Pixel coordinate grounding data:
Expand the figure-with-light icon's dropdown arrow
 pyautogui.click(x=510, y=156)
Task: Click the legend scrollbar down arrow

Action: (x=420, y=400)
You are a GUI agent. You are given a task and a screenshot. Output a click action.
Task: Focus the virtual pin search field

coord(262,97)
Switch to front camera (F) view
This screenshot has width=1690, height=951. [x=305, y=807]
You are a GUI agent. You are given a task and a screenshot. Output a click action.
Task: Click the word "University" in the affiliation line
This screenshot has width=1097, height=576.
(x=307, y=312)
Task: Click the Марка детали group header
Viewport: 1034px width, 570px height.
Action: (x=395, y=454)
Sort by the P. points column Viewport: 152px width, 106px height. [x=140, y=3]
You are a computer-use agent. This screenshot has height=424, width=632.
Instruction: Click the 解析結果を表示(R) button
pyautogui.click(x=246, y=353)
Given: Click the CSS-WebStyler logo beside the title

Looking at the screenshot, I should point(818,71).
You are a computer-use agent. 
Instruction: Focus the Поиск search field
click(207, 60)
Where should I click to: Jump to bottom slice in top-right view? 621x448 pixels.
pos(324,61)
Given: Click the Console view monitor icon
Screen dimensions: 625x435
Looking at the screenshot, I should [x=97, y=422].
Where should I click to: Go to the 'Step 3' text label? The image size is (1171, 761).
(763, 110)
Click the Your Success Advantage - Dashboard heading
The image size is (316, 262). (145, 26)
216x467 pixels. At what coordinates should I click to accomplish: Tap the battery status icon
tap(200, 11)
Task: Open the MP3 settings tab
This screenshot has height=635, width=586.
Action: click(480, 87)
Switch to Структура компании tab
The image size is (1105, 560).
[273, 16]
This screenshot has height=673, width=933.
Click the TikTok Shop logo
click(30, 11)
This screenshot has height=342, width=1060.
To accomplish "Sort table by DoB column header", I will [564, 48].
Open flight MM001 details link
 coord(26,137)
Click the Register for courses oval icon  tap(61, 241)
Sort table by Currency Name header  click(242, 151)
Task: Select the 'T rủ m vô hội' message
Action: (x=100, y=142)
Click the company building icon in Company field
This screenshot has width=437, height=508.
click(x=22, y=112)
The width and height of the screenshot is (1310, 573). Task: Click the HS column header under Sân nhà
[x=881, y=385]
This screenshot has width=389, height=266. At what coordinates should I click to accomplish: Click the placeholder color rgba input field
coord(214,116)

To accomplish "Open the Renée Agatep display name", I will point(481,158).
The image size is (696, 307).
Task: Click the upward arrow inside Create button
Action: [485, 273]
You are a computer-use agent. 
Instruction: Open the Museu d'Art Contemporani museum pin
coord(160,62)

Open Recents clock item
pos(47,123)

# EXERCISE REQUIREMENTS
Could the data above be returned exactly as it stands?

# SOLVED EXERCISE
Expand the figure-with-light icon's dropdown arrow
 pyautogui.click(x=510, y=156)
Task: Click the legend scrollbar down arrow

Action: (x=420, y=400)
You are a GUI agent. You are given a task and a screenshot. Output a click action.
Task: Focus the virtual pin search field

coord(262,97)
Switch to front camera (F) view
This screenshot has width=1690, height=951. [x=305, y=807]
You are a GUI agent. You are given a task and a screenshot. Output a click action.
Task: Click the word "University" in the affiliation line
This screenshot has width=1097, height=576.
(x=307, y=312)
Task: Click the Марка детали group header
Viewport: 1034px width, 570px height.
Action: (x=395, y=454)
Sort by the P. points column Viewport: 152px width, 106px height. [x=140, y=3]
You are a computer-use agent. This screenshot has height=424, width=632.
Instruction: Click the 解析結果を表示(R) button
pyautogui.click(x=246, y=353)
Given: Click the CSS-WebStyler logo beside the title

Looking at the screenshot, I should point(818,71).
You are a computer-use agent. 
Instruction: Focus the Поиск search field
click(207, 60)
Where should I click to: Jump to bottom slice in top-right view? 621x448 pixels.
pos(324,61)
Given: Click the Console view monitor icon
Screen dimensions: 625x435
Looking at the screenshot, I should [x=97, y=422].
Where should I click to: Go to the 'Step 3' text label? The image size is (1171, 761).
(763, 110)
Click the Your Success Advantage - Dashboard heading
The image size is (316, 262). (145, 26)
216x467 pixels. At what coordinates should I click to accomplish: Tap the battery status icon
tap(200, 11)
Task: Open the MP3 settings tab
This screenshot has height=635, width=586.
Action: click(480, 87)
Switch to Структура компании tab
The image size is (1105, 560).
[273, 16]
This screenshot has height=673, width=933.
Click the TikTok Shop logo
click(30, 11)
This screenshot has height=342, width=1060.
To accomplish "Sort table by DoB column header", I will [564, 48].
Open flight MM001 details link
 coord(26,137)
Click the Register for courses oval icon  tap(61, 241)
Sort table by Currency Name header  click(242, 151)
Task: Select the 'T rủ m vô hội' message
Action: (x=100, y=142)
Click the company building icon in Company field
This screenshot has width=437, height=508.
click(x=22, y=112)
The width and height of the screenshot is (1310, 573). Task: Click the HS column header under Sân nhà
[x=881, y=385]
This screenshot has width=389, height=266. At what coordinates should I click to accomplish: Click the placeholder color rgba input field
coord(214,116)

To accomplish "Open the Renée Agatep display name", I will point(481,158).
The image size is (696, 307).
Task: Click the upward arrow inside Create button
Action: [485, 273]
You are a computer-use agent. 
Instruction: Open the Museu d'Art Contemporani museum pin
coord(160,62)

Open Recents clock item
pos(47,123)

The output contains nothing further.